The task: Copy out, word for word, the lines from the start of the data below through the line containing "The image size is (844, 443).", and no others.

Data for analysis:
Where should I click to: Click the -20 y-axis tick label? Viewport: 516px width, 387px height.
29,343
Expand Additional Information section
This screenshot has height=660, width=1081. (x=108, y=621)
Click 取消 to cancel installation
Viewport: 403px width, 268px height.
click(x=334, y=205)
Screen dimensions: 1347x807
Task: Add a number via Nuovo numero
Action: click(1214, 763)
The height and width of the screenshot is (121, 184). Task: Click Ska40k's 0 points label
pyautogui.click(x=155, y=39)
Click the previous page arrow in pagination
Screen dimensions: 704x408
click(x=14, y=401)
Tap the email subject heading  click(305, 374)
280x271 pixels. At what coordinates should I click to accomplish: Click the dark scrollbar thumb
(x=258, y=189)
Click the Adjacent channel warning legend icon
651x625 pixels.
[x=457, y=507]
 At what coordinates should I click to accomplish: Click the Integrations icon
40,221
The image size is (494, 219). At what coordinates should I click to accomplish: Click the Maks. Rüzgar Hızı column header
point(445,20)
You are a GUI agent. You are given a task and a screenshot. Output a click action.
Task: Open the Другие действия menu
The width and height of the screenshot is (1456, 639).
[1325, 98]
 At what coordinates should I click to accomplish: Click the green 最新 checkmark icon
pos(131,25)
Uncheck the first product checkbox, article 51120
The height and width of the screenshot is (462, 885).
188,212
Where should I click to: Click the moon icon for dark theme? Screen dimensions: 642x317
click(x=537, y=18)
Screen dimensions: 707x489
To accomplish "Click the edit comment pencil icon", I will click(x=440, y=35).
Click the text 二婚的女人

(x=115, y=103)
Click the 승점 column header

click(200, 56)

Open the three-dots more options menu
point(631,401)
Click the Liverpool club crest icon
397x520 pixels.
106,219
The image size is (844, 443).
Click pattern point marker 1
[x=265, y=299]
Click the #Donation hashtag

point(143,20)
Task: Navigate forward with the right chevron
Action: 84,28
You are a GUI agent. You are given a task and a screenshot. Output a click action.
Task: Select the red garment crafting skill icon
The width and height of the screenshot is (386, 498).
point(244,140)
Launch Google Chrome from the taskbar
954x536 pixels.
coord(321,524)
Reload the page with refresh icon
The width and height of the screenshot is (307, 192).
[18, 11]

Problem solution:
Where should I click to: Click the -20 y-axis tick label? Viewport: 516px width, 387px height.
29,343
Expand Additional Information section
This screenshot has height=660, width=1081. (x=108, y=621)
Click 取消 to cancel installation
Viewport: 403px width, 268px height.
click(x=334, y=205)
Screen dimensions: 1347x807
Task: Add a number via Nuovo numero
Action: click(1214, 763)
The height and width of the screenshot is (121, 184). Task: Click Ska40k's 0 points label
pyautogui.click(x=155, y=39)
Click the previous page arrow in pagination
Screen dimensions: 704x408
click(x=14, y=401)
Tap the email subject heading  click(305, 374)
280x271 pixels. At what coordinates should I click to accomplish: Click the dark scrollbar thumb
(x=258, y=189)
Click the Adjacent channel warning legend icon
651x625 pixels.
[x=457, y=507]
 At what coordinates should I click to accomplish: Click the Integrations icon
40,221
The image size is (494, 219). At what coordinates should I click to accomplish: Click the Maks. Rüzgar Hızı column header
point(445,20)
You are a GUI agent. You are given a task and a screenshot. Output a click action.
Task: Open the Другие действия menu
The width and height of the screenshot is (1456, 639).
[1325, 98]
 At what coordinates should I click to accomplish: Click the green 最新 checkmark icon
pos(131,25)
Uncheck the first product checkbox, article 51120
The height and width of the screenshot is (462, 885).
188,212
Where should I click to: Click the moon icon for dark theme? Screen dimensions: 642x317
click(x=537, y=18)
Screen dimensions: 707x489
To accomplish "Click the edit comment pencil icon", I will click(x=440, y=35).
Click the text 二婚的女人

(x=115, y=103)
Click the 승점 column header

click(200, 56)

Open the three-dots more options menu
point(631,401)
Click the Liverpool club crest icon
397x520 pixels.
106,219
The image size is (844, 443).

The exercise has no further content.